The families of the dead and the surviving wounded also stated their
feelings. "We have learned through a tragic event that loyalty
to our nation and its principles sometimes requires resistance to our
government and its policies a lesson many young people, including the
children of some of us, had learned earlier. That has been our struggle
– for others this struggle goes on. We will try to support them."
To
this day, we don’t know to what extent the Nixon White House and other
agencies may have been involved. We do know that, according to a government
memo dated October 9, 1973, "undercover federal narcotics agents
were present on the Kent State University campus on May 4, 1970."
Also, it since been widely alleged that still other agents had been
or were still on campus. Then, too, the government’s infamous COINTELPRO
program, aimed at crushing antiwar dissent, was in full bloom on May
4th. Was Kent State on its agenda? And did Nixon and J. Edgar Hoover,
neither of whom had any affection for antiwar dissenters, really want
a fair investigation?
Immediately
after the murders, rumors abounded that Jeffrey Miller was found with
a gun (untrue), that a student sniper was in the area (also untrue)

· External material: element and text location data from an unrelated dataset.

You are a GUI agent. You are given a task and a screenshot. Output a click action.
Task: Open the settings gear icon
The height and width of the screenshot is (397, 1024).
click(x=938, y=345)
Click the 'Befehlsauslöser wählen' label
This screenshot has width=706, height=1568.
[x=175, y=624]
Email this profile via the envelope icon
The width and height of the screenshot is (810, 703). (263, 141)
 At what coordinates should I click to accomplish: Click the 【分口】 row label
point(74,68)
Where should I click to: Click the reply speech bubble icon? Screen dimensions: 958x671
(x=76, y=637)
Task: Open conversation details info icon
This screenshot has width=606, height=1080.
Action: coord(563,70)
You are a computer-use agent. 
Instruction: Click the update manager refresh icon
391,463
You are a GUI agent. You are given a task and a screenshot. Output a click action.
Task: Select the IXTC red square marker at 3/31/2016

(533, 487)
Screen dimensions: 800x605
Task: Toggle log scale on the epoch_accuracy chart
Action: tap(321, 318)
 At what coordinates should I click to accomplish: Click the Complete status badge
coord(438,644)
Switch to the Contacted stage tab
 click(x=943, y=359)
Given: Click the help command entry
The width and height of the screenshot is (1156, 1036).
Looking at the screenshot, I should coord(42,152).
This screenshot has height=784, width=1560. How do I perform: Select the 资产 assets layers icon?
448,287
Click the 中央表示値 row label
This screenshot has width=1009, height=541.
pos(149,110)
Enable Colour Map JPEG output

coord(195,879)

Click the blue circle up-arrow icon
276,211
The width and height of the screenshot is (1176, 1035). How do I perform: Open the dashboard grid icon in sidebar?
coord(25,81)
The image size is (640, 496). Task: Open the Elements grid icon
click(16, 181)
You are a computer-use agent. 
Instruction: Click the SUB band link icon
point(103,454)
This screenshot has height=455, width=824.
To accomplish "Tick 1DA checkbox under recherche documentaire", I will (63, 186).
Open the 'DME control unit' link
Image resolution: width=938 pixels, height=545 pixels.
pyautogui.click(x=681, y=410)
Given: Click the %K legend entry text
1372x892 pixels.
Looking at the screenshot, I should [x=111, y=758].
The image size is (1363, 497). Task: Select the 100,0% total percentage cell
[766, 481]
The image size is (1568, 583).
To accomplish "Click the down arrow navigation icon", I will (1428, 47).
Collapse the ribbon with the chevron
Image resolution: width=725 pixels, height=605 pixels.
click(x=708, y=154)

and that students burned the ROTC building (never proven). Nor do we
know why the National Guard – that era’s safe harbor for men trying
to avoid Vietnam were called in and why they opened fire on unarmed
college men and women.
Still,
many began to ask questions and express doubts. Charles A. Thomas, for
one, worked in the National Archives for twelve years and between May
1-4, 1975 was assigned to its Motion Pictures Unit to study and describe
films of the shootings. He came to believe that, "none of the available
footage showing dead and wounded students following the lethal volley
had been used in assembling the compilation film shown at the public
hearings" of the Scranton presidential commission in August 1970.
" It looked very much," he concluded in Kent
State/May 4 (Kent State University Press), edited by Scott L.
Bills, "as if someone had doctored the evidence to minimize any
impression of the Guard’s brutality and to plant the spurious notion
that the soldiers had been confronted with a raging student mob."
After
the Guard opened fire, Glenn Frank, a conservative Kent State geology
professor, tried to convince its officers to stand down and then made
an impassioned and successful plea to students, begging them to leave,
lest they too be slaughtered. In the years following, Frank (now deceased)
sought to understand what had happened. His son, Alan (a former Kent
State student who by his own estimate was some fifty to seventy-five
feet from the Guard when they opened fire and thought they were shooting
blanks) is now at work on his father’s papers. His father, he says,
had become increasingly dubious that justice had been served.
Perhaps
the closest we have come to a evenhanded though still extremely tentative
verdict was that of the Presidential
Commission on Campus Unrest (the Scranton Commission, 1970) which,
while liberally casting responsibility for the heated atmosphere leading
up to May 4th, came down sharply on those who carried the weapons: "The
indiscriminate firing of rifles into a crowd of students and the deaths
that followed were unnecessary, unwarranted and inexcusable."
Failing
the discovery of a "smoking gun," a deathbed confession, or
the release of all
local,
state and federal documents, we may never know exactly what happened
and why. All the more reason, then, to convene an independent Truth
Commission with subpoena power to scrutinize archives opened and those
still closed and re-interview everyone still alive to try to answer
whether a government at war in Asia extended its war to a college campus.
Isn’t
it time that the nation learned the truth?